What you need to do
Beginning with the line containing "You are a GUI", write out each line exactly through the end of the listing, and skip all pictures.

Records provided
=======
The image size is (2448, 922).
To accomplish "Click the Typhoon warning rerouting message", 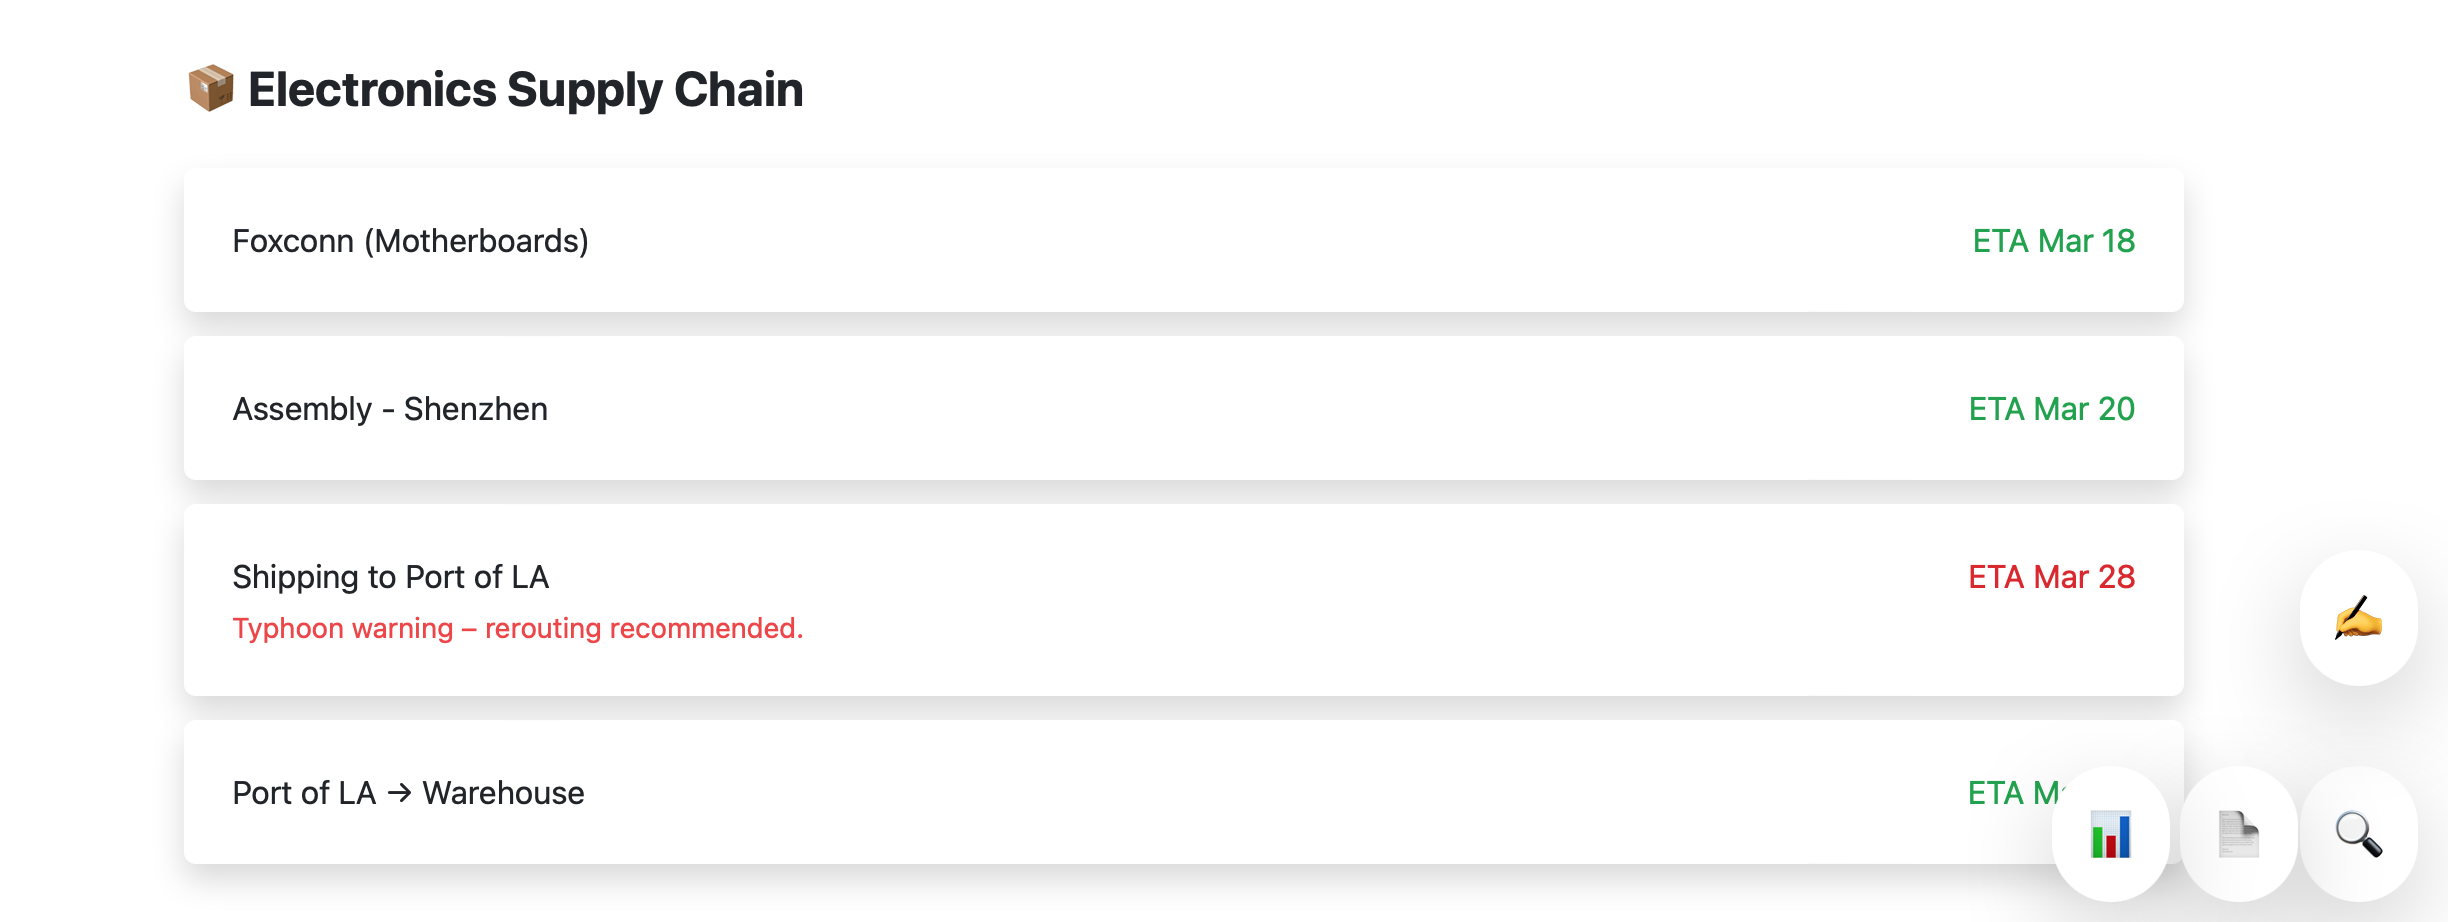I will tap(517, 628).
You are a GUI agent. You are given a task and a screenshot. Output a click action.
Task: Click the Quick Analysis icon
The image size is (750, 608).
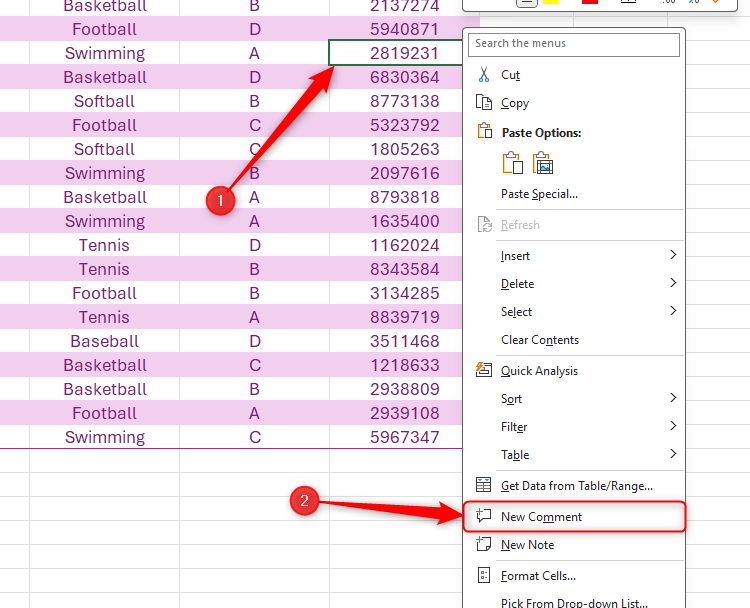tap(484, 371)
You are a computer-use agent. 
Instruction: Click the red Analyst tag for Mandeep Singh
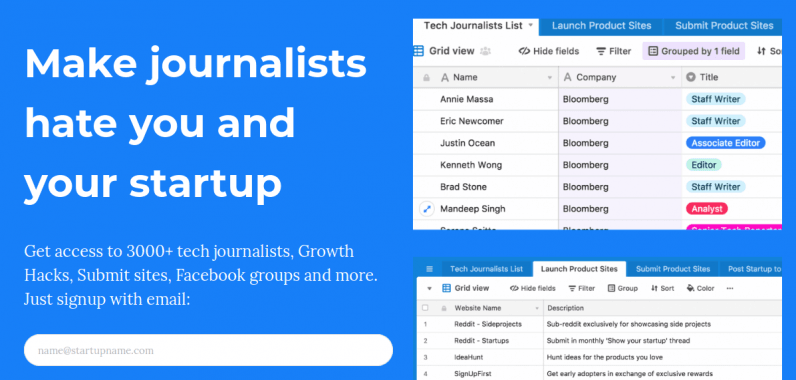(707, 209)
=======
Response box
You are a GUI agent. You are given a task and a screenshot. Output a click action.
Task: Click the Quick Analysis icon
The image size is (750, 608).
tap(484, 371)
You are a computer-use agent. 
Instruction: Click the red Analyst tag for Mandeep Singh
(707, 209)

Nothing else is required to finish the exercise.